### Provided data:

┄┄┄┄┄┄

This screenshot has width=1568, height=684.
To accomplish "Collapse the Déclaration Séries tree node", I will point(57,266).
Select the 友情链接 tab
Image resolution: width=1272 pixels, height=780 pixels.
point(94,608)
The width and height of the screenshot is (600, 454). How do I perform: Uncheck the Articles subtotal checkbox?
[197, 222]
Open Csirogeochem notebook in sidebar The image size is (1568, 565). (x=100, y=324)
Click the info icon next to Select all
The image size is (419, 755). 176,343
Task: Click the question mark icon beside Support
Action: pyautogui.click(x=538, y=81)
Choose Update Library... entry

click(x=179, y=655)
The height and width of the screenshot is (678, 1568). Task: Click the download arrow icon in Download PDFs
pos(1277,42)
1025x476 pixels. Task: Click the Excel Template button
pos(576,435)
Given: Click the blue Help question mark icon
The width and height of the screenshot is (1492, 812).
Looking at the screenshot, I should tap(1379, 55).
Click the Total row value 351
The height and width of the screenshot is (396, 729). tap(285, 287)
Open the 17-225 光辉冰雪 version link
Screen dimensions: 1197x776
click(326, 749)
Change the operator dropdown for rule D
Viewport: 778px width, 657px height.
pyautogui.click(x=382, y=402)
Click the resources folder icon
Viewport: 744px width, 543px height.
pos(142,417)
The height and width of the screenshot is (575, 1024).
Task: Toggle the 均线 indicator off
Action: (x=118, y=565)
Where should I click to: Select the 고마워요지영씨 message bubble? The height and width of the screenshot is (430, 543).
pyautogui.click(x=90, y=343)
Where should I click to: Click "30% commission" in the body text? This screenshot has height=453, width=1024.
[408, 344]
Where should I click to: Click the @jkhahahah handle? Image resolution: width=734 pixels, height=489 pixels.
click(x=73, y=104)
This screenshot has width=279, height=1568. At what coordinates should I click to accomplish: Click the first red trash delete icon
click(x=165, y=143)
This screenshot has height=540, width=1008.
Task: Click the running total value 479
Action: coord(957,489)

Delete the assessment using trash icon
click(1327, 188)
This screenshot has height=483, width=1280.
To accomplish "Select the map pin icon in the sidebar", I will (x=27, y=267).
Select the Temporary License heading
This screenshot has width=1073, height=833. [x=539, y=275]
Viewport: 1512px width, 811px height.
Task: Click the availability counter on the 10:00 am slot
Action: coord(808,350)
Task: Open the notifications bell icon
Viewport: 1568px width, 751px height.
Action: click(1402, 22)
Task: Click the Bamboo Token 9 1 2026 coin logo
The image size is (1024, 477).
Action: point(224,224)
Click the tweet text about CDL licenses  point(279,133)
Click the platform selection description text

┄┄┄┄┄┄

### Task directions:
From the first line to the last, retype the records exactly.

### Exercise output:
This screenshot has width=1568, height=684.
To accomplish "Collapse the Déclaration Séries tree node", I will point(57,266).
Select the 友情链接 tab
Image resolution: width=1272 pixels, height=780 pixels.
point(94,608)
The width and height of the screenshot is (600, 454). How do I perform: Uncheck the Articles subtotal checkbox?
[197, 222]
Open Csirogeochem notebook in sidebar The image size is (1568, 565). (x=100, y=324)
Click the info icon next to Select all
The image size is (419, 755). 176,343
Task: Click the question mark icon beside Support
Action: pyautogui.click(x=538, y=81)
Choose Update Library... entry

click(x=179, y=655)
The height and width of the screenshot is (678, 1568). Task: Click the download arrow icon in Download PDFs
pos(1277,42)
1025x476 pixels. Task: Click the Excel Template button
pos(576,435)
Given: Click the blue Help question mark icon
The width and height of the screenshot is (1492, 812).
Looking at the screenshot, I should tap(1379, 55).
Click the Total row value 351
The height and width of the screenshot is (396, 729). tap(285, 287)
Open the 17-225 光辉冰雪 version link
Screen dimensions: 1197x776
click(326, 749)
Change the operator dropdown for rule D
Viewport: 778px width, 657px height.
pyautogui.click(x=382, y=402)
Click the resources folder icon
Viewport: 744px width, 543px height.
pos(142,417)
The height and width of the screenshot is (575, 1024).
Task: Toggle the 均线 indicator off
Action: (x=118, y=565)
Where should I click to: Select the 고마워요지영씨 message bubble? The height and width of the screenshot is (430, 543).
pyautogui.click(x=90, y=343)
Where should I click to: Click "30% commission" in the body text? This screenshot has height=453, width=1024.
[408, 344]
Where should I click to: Click the @jkhahahah handle? Image resolution: width=734 pixels, height=489 pixels.
click(x=73, y=104)
This screenshot has width=279, height=1568. At what coordinates should I click to accomplish: Click the first red trash delete icon
click(x=165, y=143)
This screenshot has height=540, width=1008.
Task: Click the running total value 479
Action: coord(957,489)

Delete the assessment using trash icon
click(1327, 188)
This screenshot has height=483, width=1280.
To accomplish "Select the map pin icon in the sidebar", I will (x=27, y=267).
Select the Temporary License heading
This screenshot has width=1073, height=833. [x=539, y=275]
Viewport: 1512px width, 811px height.
Task: Click the availability counter on the 10:00 am slot
Action: coord(808,350)
Task: Open the notifications bell icon
Viewport: 1568px width, 751px height.
Action: click(1402, 22)
Task: Click the Bamboo Token 9 1 2026 coin logo
The image size is (1024, 477).
Action: point(224,224)
Click the tweet text about CDL licenses  point(279,133)
Click the platform selection description text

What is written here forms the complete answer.